**Problem**
Output exactly the lines that come between the start of the material and the line containing "Click on the 2097152 maxSize value", both ends included, with the pictures omitted.

**Given data**
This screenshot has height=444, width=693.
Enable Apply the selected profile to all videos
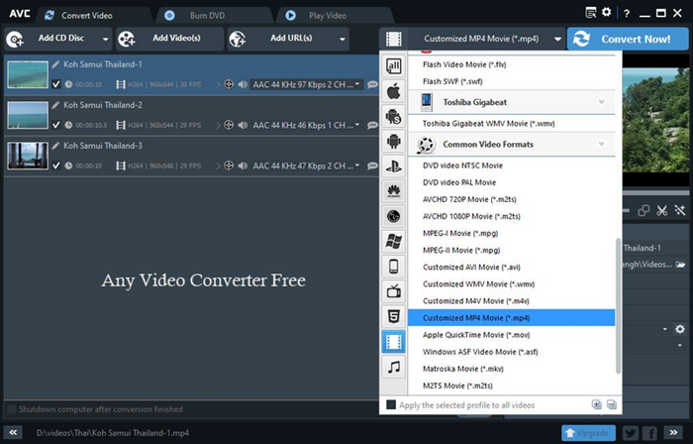point(391,404)
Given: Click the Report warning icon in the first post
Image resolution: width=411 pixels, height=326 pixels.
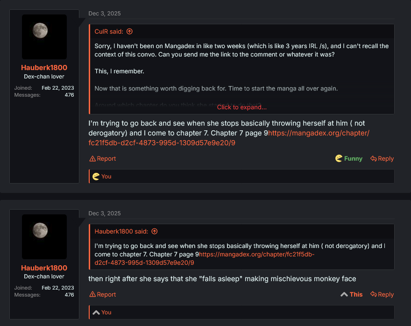Looking at the screenshot, I should (x=92, y=159).
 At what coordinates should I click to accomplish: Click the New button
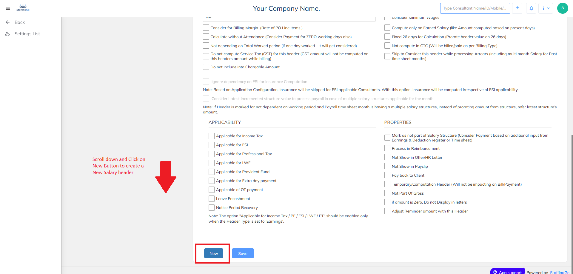pos(214,253)
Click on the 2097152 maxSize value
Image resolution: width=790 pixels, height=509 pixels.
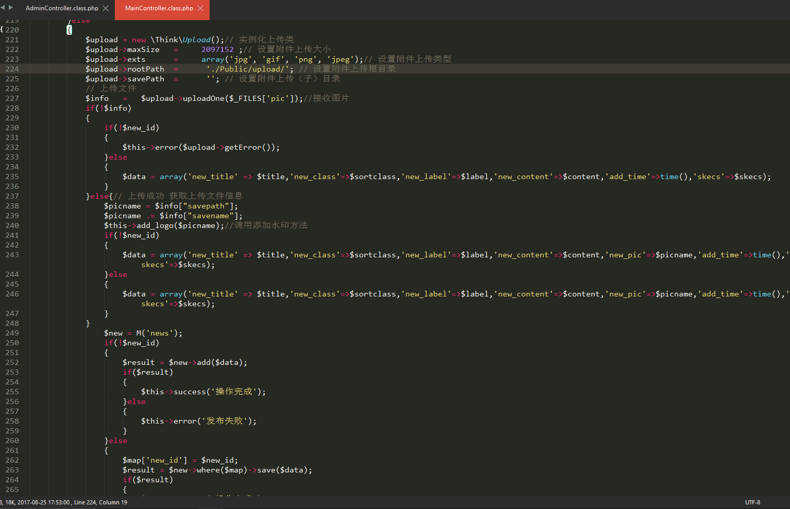[x=217, y=49]
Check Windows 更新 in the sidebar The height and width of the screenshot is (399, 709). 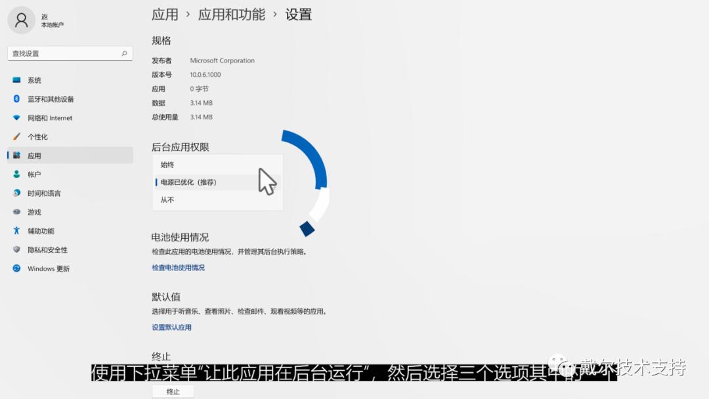coord(48,268)
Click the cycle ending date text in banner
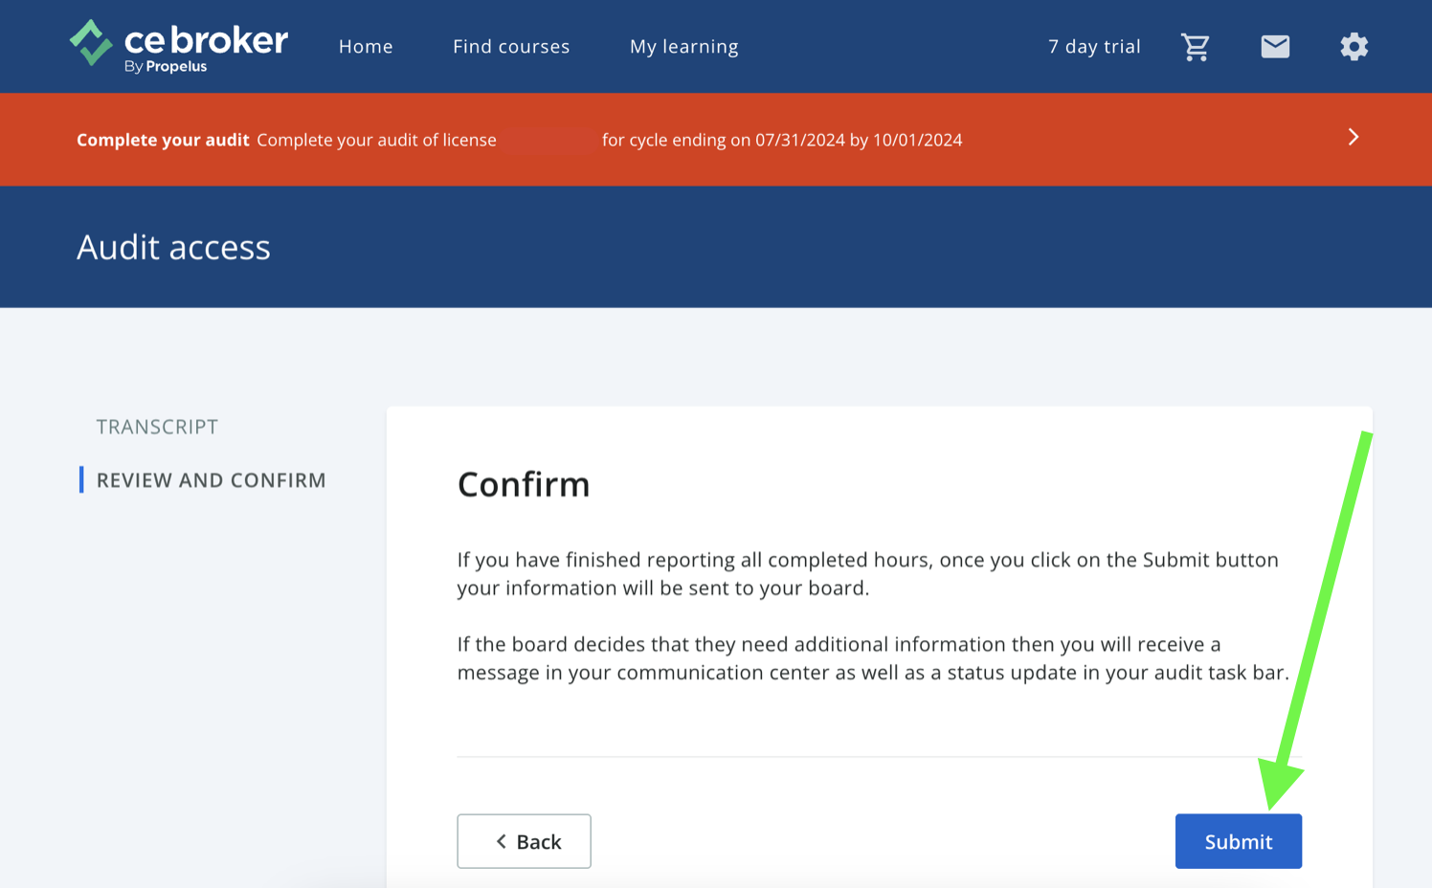The image size is (1432, 888). point(782,140)
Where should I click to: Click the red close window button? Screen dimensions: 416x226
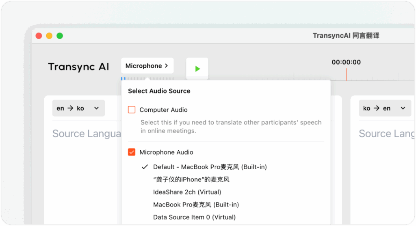[39, 36]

**Exercise solution**
This screenshot has height=444, width=693.
Enable Apply the selected profile to all videos
point(391,404)
Given: Click the Report warning icon in the first post
Image resolution: width=411 pixels, height=326 pixels.
Looking at the screenshot, I should (x=92, y=159).
 At what coordinates should I click to accomplish: Click the New button
pos(214,253)
Click on the 2097152 maxSize value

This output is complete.